• REQUIRED ACTION: Give back every entry in full, exactly as it reads.

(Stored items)
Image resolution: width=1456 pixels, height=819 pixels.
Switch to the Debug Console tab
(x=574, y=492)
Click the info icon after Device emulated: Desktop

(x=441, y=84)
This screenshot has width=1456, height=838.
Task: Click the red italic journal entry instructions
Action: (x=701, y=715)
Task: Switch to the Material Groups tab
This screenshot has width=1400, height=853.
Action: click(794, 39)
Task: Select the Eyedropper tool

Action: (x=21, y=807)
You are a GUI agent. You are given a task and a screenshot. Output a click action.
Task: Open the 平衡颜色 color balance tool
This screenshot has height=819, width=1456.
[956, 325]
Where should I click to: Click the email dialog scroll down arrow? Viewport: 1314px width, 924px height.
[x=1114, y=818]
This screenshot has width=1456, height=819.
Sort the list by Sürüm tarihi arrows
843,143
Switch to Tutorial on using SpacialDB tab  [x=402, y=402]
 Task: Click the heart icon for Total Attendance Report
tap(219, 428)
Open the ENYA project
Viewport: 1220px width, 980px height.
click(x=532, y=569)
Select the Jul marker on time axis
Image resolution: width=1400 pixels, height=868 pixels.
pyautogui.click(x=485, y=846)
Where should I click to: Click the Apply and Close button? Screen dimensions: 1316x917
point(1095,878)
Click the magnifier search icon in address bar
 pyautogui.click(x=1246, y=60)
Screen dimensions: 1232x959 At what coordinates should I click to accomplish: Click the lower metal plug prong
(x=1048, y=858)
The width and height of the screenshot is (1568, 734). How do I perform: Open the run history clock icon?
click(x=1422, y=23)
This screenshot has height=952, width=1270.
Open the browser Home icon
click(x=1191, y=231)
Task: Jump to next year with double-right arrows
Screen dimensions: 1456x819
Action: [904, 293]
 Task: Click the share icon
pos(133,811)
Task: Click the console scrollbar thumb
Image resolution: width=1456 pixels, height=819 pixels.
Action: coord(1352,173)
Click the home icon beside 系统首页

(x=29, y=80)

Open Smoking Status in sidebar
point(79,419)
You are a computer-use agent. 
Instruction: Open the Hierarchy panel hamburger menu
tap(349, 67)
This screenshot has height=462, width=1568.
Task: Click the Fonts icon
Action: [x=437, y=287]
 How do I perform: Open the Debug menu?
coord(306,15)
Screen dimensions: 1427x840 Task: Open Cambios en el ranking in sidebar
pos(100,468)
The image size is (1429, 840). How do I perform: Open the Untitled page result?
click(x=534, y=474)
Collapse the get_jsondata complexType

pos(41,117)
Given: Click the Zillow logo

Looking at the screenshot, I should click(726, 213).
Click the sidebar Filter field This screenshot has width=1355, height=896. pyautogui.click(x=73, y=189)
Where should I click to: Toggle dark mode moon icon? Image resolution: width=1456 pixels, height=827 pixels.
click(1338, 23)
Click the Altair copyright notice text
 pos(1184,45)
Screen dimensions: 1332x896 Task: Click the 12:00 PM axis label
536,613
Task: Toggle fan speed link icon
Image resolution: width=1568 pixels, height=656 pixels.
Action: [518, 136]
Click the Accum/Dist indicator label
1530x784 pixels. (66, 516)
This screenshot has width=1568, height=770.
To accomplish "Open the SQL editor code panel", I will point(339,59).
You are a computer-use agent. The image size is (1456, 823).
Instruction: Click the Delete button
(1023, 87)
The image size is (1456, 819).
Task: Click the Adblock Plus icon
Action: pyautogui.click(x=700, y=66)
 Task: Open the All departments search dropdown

• ANSWER SPACE:
Image resolution: width=1456 pixels, height=819 pixels.
Switch to the Debug Console tab
(x=574, y=492)
Click the info icon after Device emulated: Desktop

(x=441, y=84)
This screenshot has width=1456, height=838.
Task: Click the red italic journal entry instructions
Action: (x=701, y=715)
Task: Switch to the Material Groups tab
This screenshot has width=1400, height=853.
Action: click(794, 39)
Task: Select the Eyedropper tool

Action: (x=21, y=807)
You are a GUI agent. You are given a task and a screenshot. Output a click action.
Task: Open the 平衡颜色 color balance tool
This screenshot has height=819, width=1456.
[956, 325]
Where should I click to: Click the email dialog scroll down arrow? Viewport: 1314px width, 924px height.
[x=1114, y=818]
This screenshot has width=1456, height=819.
Sort the list by Sürüm tarihi arrows
843,143
Switch to Tutorial on using SpacialDB tab  [x=402, y=402]
 Task: Click the heart icon for Total Attendance Report
tap(219, 428)
Open the ENYA project
Viewport: 1220px width, 980px height.
click(x=532, y=569)
Select the Jul marker on time axis
Image resolution: width=1400 pixels, height=868 pixels.
pyautogui.click(x=485, y=846)
Where should I click to: Click the Apply and Close button? Screen dimensions: 1316x917
point(1095,878)
Click the magnifier search icon in address bar
 pyautogui.click(x=1246, y=60)
Screen dimensions: 1232x959 At what coordinates should I click to accomplish: Click the lower metal plug prong
(x=1048, y=858)
The width and height of the screenshot is (1568, 734). How do I perform: Open the run history clock icon?
click(x=1422, y=23)
This screenshot has height=952, width=1270.
Open the browser Home icon
click(x=1191, y=231)
Task: Jump to next year with double-right arrows
Screen dimensions: 1456x819
Action: [904, 293]
 Task: Click the share icon
pos(133,811)
Task: Click the console scrollbar thumb
Image resolution: width=1456 pixels, height=819 pixels.
Action: coord(1352,173)
Click the home icon beside 系统首页

(x=29, y=80)

Open Smoking Status in sidebar
point(79,419)
You are a computer-use agent. 
Instruction: Open the Hierarchy panel hamburger menu
tap(349, 67)
This screenshot has height=462, width=1568.
Task: Click the Fonts icon
Action: [x=437, y=287]
 How do I perform: Open the Debug menu?
coord(306,15)
Screen dimensions: 1427x840 Task: Open Cambios en el ranking in sidebar
pos(100,468)
The image size is (1429, 840). How do I perform: Open the Untitled page result?
click(x=534, y=474)
Collapse the get_jsondata complexType

pos(41,117)
Given: Click the Zillow logo

Looking at the screenshot, I should click(726, 213).
Click the sidebar Filter field This screenshot has width=1355, height=896. pyautogui.click(x=73, y=189)
Where should I click to: Toggle dark mode moon icon? Image resolution: width=1456 pixels, height=827 pixels.
click(1338, 23)
Click the Altair copyright notice text
 pos(1184,45)
Screen dimensions: 1332x896 Task: Click the 12:00 PM axis label
536,613
Task: Toggle fan speed link icon
Image resolution: width=1568 pixels, height=656 pixels.
Action: [518, 136]
Click the Accum/Dist indicator label
1530x784 pixels. (66, 516)
This screenshot has width=1568, height=770.
To accomplish "Open the SQL editor code panel", I will point(339,59).
You are a computer-use agent. The image size is (1456, 823).
Instruction: Click the Delete button
(1023, 87)
The image size is (1456, 819).
Task: Click the Adblock Plus icon
Action: pyautogui.click(x=700, y=66)
 Task: Open the All departments search dropdown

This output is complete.